Heyecan dolu bir eylül sabahı, üniversite koridorları yeniden hayat doluyken, AK Parti'den genç sanatçı adaylarına dokunan bir mektup ulaştı. Çiğdem Karaaslan - evet, o enerjisiyle tanıdığımız isim - kaleme aldığı satırlarla adeta bir sanat manifestosu yayınladı.
Düşünsenize... Tuvalin başında geçirilen o ilk gece, heykelin son dokunuşu ya da piyanoda çalınan o mükemmel akor. İşte tam da bu anlar için yazılmış bir mektup bu.
Sanatın Kalbinden Yükselen Ses
Karaaslan'ın sözcükleri öyle sıradan bir 'hoş geldiniz' mesajı değil. Daha ziyade, bir ustanın çırağına fısıldadığı sırlar gibi. "Sanat," diyor mektubunda, "toplumun ruhunu yansıtan en saf ayna." Ve bu aynayı tutacak ellerin - sizlerin - ne kadar kıymetli olduğunu anlatıyor satır satır.

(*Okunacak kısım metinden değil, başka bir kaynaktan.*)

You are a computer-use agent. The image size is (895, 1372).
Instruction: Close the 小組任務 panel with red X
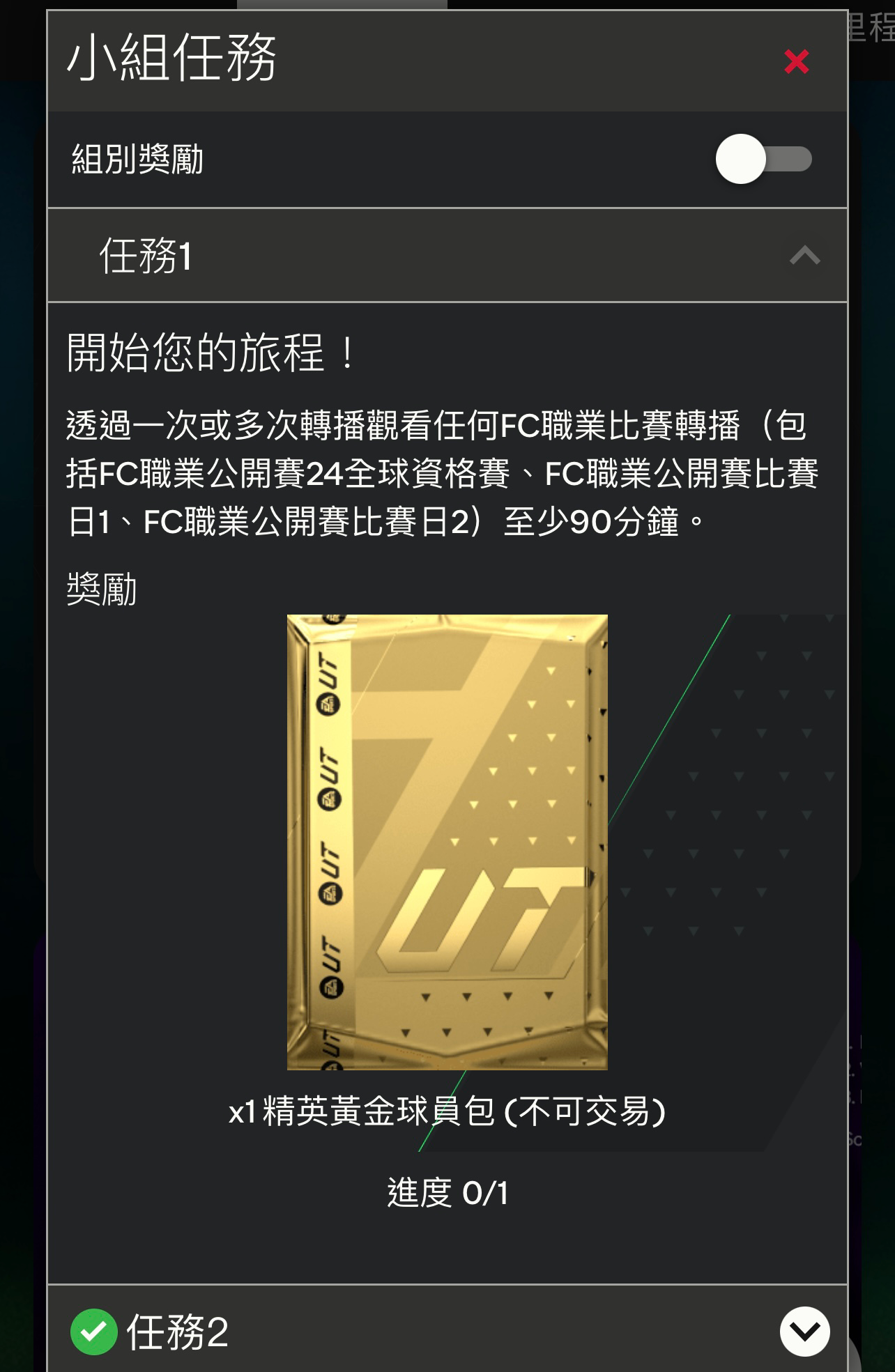point(796,61)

Aslında her şey çok basit: Bir ülkenin kültür haritasını çizenler, o ülkenin sanatçılarıdır. Karaaslan da tam bunun altını çiziyor. Ama öyle bürokratik bir dille değil, samimi, içten, hatta zaman zaman duygusal bir dille.
Yaratıcılığın Sınırlarını Zorlayın!
Mektupta dikkat çeken detaylardan biri de - ki bence en önemlisi bu - gençlerden beklentiler. "Gelenekle moderni buluşturun" diyor Karaaslan. "Anadolu'nun binlerce yıllık kültür birikimini, çağdaş sanatın diliyle harmanlayın."

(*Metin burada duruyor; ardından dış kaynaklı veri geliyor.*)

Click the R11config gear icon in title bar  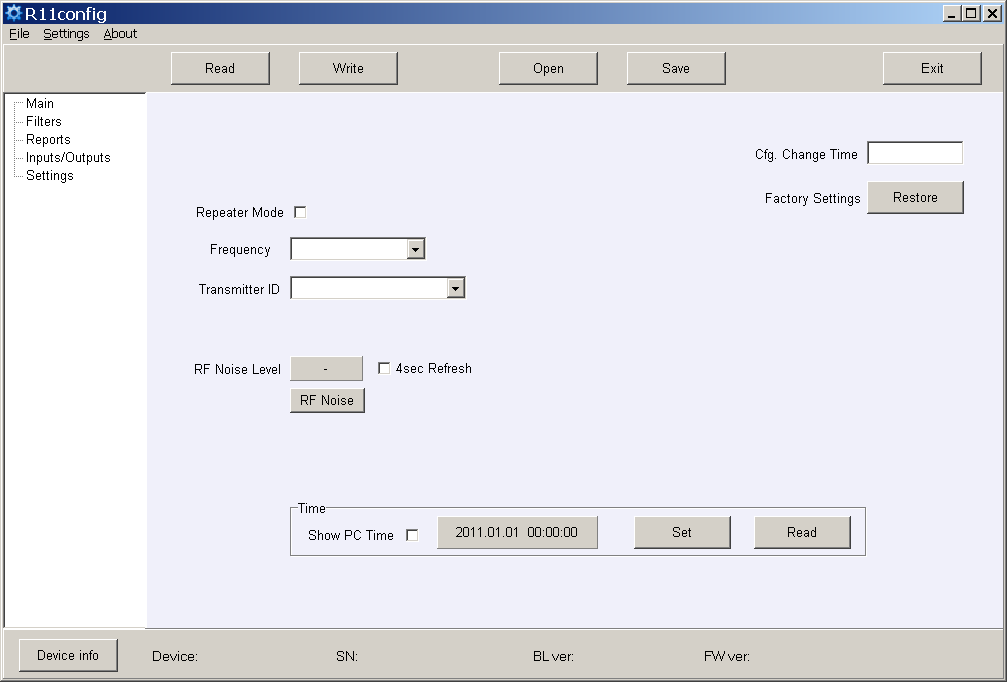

Şöyle bir düşünün: Dünya hızla değişirken, sanat da bu değişimin tam kalbinde yer alıyor. Dijitalleşme, yapay zeka, metaverse... Tüm bu kavramlar sanatın yeni sınırlarını çiziyor. İşte tam da bu noktada, genç sanatçı adaylarına "yenilikçi olun" çağrısı yapılıyor.
- Özgün eserler üretmek
- Yerel değerleri evrensele taşımak
- Teknolojiyi sanatla buluşturmak
- Topluma ilham vermek
Bunlar sadece birer madde değil, adeta gençler için bir sanat manifestosu.
Peki Ya Gelecek?
Karaaslan'ın mektubunda en çok etkilendiğim kısım - itiraf edeyim - gelecek vurgusuydu. "Sizler," diyor, "Türkiye'nin kültür diplomasisinin en güçlü temsilcileri olacaksınız." Ve haklı aslında. Sanat, sınırları olmayan bir dil çünkü.
Resim, müzik, heykel, tiyatro... Hangisi olursa olsun, her biri dünyaya açılan birer pencere. Gençlerin bu pencerelerden bakarken hem kendi kültürlerini unutmamaları, hem de evrensel değerleri içselleştirmeleri isteniyor.
Zor bir denge belki ama - sanırım hepimizin bildiği gibi - en güzel sanat eserleri tam da bu dengeden doğuyor.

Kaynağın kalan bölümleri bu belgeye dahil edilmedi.